The tech industry needs to do more to address growing AI sustainability concerns, according to NetApp CEO George Kurian.
Speaking to ITPro at the firm’s NetApp Insight conference in Las Vegas, Kurian outlined his thoughts on the environmental impact of how businesses are implementing the technology.
When asked how leaders are balancing sustainability targets with increasing pressure to adopt power-intensive systems, Kurian insisted that firms need to improve the way in which they are deploying AI technologies and ensure they are doing so intelligently to minimize unnecessary energy use.
“I think the world needs to do a better job thinking through how we can make AI be used in a way that delivers the best results”, he told ITPro.
The recent explosion in generative AI has created an environment where businesses are forced to implement the technology at a rapid pace to ensure they don’t fall behind competitors. But this risks deploying the technology in a haphazard manner, Kurian warned, thereby creating longer-term challenges.
To counter this, the NetApp chief exec said enterprises should take more time formulating robust data strategies to prevent future pitfalls. When they get this right, Kurian added, enterprises can drive more sustainable operations and deliver marked cost benefits.
“With regard to AI, using data wisely is important because if you try to search through vast troves of data for a small amount of benefit, you are wasting an enormous amount of expense and energy,” he explained.
“So a lot of the data management tools we are building are enabling you to be really precise in the use of data and as data changes, use the model for only the change in the data. That’s beneficial for cost, that’s beneficial for time to value, and equally beneficial for sustainability.”
AI creates vast amounts of shadow data that continues to drain power
Speaking to ITPro, NetApp chief sustainability officer Nicola Acutt said the primary hurdle for AI sustainability was a data challenge. Acutt thinks the biggest factor driving the energy intensity of many enterprise AI applications is ‘dark data’, also known as ‘shadow data’.
Dark data is information that is collected, processed, and stored – often before never being used again by the enterprise.
This type of data is often backed up or stored in various forms, such as unstructured files, databases, or even via cloud storage.

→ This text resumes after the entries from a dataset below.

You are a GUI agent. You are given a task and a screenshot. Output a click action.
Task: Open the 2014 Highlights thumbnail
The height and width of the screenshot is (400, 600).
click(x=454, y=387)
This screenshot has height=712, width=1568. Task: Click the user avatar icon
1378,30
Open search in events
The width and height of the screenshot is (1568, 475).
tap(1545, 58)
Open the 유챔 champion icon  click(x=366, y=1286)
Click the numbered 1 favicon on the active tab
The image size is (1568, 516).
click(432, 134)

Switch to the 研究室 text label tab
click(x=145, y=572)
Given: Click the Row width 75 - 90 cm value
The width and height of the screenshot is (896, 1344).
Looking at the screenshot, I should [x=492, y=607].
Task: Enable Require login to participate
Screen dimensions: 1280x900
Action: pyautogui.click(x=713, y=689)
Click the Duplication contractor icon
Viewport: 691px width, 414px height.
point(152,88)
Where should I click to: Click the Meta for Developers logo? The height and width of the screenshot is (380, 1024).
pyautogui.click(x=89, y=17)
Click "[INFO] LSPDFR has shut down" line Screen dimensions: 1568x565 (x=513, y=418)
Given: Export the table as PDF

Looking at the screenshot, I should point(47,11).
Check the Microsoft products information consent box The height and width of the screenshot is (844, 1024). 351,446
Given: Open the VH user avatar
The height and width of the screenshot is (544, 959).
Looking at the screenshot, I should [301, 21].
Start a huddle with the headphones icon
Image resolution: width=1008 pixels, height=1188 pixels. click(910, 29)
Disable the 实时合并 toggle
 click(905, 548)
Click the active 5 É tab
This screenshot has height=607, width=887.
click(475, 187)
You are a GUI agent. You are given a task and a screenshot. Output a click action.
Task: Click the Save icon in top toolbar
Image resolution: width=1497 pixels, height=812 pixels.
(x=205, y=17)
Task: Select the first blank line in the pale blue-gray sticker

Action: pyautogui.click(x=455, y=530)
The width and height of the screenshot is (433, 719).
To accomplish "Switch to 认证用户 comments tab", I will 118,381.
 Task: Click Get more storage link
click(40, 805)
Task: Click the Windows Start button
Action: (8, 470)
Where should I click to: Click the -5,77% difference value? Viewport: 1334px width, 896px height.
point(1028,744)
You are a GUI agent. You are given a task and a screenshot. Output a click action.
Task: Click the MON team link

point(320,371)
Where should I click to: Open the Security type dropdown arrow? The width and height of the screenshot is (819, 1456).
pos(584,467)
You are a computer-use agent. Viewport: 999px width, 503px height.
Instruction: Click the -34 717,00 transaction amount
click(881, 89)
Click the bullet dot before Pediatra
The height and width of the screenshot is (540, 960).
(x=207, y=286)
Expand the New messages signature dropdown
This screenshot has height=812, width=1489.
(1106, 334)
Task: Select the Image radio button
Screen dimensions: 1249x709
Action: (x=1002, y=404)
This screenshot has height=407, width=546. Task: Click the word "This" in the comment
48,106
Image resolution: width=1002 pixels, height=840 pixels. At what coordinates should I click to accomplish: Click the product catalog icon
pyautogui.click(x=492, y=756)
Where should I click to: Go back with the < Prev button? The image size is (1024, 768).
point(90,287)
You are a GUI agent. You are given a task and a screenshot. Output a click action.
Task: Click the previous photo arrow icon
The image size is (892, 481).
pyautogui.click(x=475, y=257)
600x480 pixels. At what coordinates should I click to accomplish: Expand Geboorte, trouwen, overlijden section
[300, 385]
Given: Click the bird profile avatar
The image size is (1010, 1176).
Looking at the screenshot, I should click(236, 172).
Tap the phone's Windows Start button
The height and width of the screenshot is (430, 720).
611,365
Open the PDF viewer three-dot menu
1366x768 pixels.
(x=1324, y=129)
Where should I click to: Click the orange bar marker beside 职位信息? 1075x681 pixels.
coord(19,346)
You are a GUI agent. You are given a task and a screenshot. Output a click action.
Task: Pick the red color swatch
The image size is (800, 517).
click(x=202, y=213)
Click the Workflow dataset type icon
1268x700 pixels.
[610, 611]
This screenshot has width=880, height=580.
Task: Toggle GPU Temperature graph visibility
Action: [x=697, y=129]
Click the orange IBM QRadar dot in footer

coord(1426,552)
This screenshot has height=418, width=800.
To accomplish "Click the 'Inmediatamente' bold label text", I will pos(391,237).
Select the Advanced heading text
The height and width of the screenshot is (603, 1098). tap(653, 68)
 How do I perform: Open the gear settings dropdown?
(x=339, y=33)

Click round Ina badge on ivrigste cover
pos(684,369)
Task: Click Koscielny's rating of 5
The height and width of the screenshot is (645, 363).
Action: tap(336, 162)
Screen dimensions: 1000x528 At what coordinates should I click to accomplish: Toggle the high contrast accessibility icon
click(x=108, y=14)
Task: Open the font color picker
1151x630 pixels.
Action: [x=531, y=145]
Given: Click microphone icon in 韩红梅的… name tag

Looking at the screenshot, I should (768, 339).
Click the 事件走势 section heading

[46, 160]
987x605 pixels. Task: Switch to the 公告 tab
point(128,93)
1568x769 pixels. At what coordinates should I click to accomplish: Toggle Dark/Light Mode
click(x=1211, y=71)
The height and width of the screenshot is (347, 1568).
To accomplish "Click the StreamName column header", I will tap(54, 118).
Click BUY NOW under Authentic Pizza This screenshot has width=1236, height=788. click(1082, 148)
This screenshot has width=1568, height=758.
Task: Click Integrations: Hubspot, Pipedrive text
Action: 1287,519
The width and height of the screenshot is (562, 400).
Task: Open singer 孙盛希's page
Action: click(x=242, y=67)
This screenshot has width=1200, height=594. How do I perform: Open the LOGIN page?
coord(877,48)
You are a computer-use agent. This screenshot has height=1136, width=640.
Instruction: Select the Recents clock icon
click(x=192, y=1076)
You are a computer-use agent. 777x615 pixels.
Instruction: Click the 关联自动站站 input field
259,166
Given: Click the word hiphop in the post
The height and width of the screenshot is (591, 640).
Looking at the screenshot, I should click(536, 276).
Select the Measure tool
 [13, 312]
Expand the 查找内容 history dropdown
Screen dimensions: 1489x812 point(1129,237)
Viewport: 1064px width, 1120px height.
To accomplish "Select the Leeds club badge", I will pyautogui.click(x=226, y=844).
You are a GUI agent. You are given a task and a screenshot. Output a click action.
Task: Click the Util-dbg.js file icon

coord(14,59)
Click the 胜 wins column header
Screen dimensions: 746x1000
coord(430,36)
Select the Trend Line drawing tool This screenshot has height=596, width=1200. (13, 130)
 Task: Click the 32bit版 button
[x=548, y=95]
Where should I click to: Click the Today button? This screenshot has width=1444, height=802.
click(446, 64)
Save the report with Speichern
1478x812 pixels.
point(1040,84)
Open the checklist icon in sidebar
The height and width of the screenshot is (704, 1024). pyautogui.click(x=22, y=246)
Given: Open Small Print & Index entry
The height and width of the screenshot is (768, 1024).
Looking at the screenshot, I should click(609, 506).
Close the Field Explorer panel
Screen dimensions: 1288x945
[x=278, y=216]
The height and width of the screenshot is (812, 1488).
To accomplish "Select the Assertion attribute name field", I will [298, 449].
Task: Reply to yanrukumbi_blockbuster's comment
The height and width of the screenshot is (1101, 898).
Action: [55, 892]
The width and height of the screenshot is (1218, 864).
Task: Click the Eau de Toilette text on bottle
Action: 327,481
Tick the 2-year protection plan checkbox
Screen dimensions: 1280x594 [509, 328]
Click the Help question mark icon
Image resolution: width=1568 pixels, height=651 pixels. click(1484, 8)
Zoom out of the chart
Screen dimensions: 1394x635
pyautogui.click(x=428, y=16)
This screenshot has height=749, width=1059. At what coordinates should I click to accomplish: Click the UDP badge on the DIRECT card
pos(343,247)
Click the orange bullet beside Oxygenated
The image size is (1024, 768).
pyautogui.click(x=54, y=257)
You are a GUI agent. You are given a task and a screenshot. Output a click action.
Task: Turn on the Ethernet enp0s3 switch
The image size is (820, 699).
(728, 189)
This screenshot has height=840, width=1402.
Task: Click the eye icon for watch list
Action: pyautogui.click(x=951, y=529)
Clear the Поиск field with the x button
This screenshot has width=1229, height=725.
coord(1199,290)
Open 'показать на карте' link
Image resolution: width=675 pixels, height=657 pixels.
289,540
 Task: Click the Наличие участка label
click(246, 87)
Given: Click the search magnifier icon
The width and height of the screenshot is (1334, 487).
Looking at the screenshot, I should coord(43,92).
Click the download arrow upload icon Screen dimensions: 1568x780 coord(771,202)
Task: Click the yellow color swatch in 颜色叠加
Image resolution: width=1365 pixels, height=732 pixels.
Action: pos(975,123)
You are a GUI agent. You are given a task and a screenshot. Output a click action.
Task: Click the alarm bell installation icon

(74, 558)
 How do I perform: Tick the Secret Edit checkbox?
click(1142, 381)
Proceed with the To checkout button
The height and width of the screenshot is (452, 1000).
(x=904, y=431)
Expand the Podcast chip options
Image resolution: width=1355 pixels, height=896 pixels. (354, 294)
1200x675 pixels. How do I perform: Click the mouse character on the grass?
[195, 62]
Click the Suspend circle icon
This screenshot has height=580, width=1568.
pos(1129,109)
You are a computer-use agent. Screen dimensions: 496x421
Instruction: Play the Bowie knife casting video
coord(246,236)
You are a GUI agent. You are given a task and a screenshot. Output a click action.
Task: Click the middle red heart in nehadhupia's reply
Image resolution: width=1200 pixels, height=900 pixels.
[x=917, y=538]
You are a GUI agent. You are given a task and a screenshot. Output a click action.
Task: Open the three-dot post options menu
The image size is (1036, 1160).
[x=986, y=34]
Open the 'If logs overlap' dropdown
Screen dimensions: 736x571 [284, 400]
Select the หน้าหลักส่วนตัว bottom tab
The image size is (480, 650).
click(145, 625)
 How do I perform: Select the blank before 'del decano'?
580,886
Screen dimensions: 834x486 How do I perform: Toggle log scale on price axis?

Crucially, shadow data is rarely governed or maintained in an appropriate manner and IT teams often have no idea if it contains potentially sensitive information.
Many businesses are using this type of data to train AI systems in a one-time scenario, Acutt explained, and then disregarding it despite the fact it continues to consume vital resources.
“What’s mind boggling about that is that almost two-thirds of that data that’s created for AI today is created but then it’s never used again…but it’s still consuming power and ultimately that translates into a big carbon footprint for the data we don’t use again,” Acutt said.
She warned that enterprises will need to face up to this reality and take responsibility for the data they are collecting, and advised IT leaders to reassess governance approaches.
“There’s going to have to be a reckoning on the scope of dark data and there’s going to be a huge need for intelligence around that,” she explained.
AI means organizations are going to miss their sustainability targets
Jon Brown, senior analyst at the Enterprise Strategy Group (ESG), told ITPro its own research indicates that some industries are implementing AI better than others, and that some felt it would drive sustainability.
“We saw a lot of different opinions about whether folks were going to be able to hit their commitments, and whether AI was going to be a positive for sustainability, mixed, or negative,” he reported.
“What we found was that for a couple of verticals, they were overwhelmingly positive about the impact that AI was going to have on their sustainability commitments, like retail, very bullish, technology companies like NetApp, very bullish on AI being a net positive for [sustainability].”
But some industries were less confident, Brown noted, and hinted the deployment of generative AI in their organization would put their ESG goals in jeopardy
“When we started to look at manufacturing and some of the other verticals that are out there, they said it was going to be mixed, ‘we’re going to have to balance this and recognize that it’s going to be a challenge to hit these commitments’.
Many large organizations set themselves ambitious sustainability targets, such as net zero by 2030, in the years leading up to 2020, but frenzy around generative AI sparked by OpenAI’s launch of ChatGPT in November 2022 put these goals on shaky ground.
“I see some of those chief sustainability officers retiring in 2029,” Brown jested, adding that he foresees a number of these firms surreptitiously revising their targets to reflect more realistic reductions.
The revision of ambitious ESG goals has already begun at some major providers.
Earlier this year, both Microsoft and Google warned their sharpened focus on generative AI development resulted in a steep rise in data center energy consumption.
Google’s total greenhouse gas emissions stood at 14.3 million tons of CO2e in 2023, according to official numbers released by the tech giant. This marked both a 13% increase year on year and a 48% increase compared to 2019 when its sustainability targets were first set.
Similarly, Microsoft’s 2024 Sustainability Report found its carbon emissions surged by 29% as a result of its drive to expand data center capacity.
The issue has reached such an extent that reports in July showed Microsoft and Google’s combined electricity consumption exceeded that of around 100 countries, highlighting the steep rise in power demands placed on infrastructure by generative AI.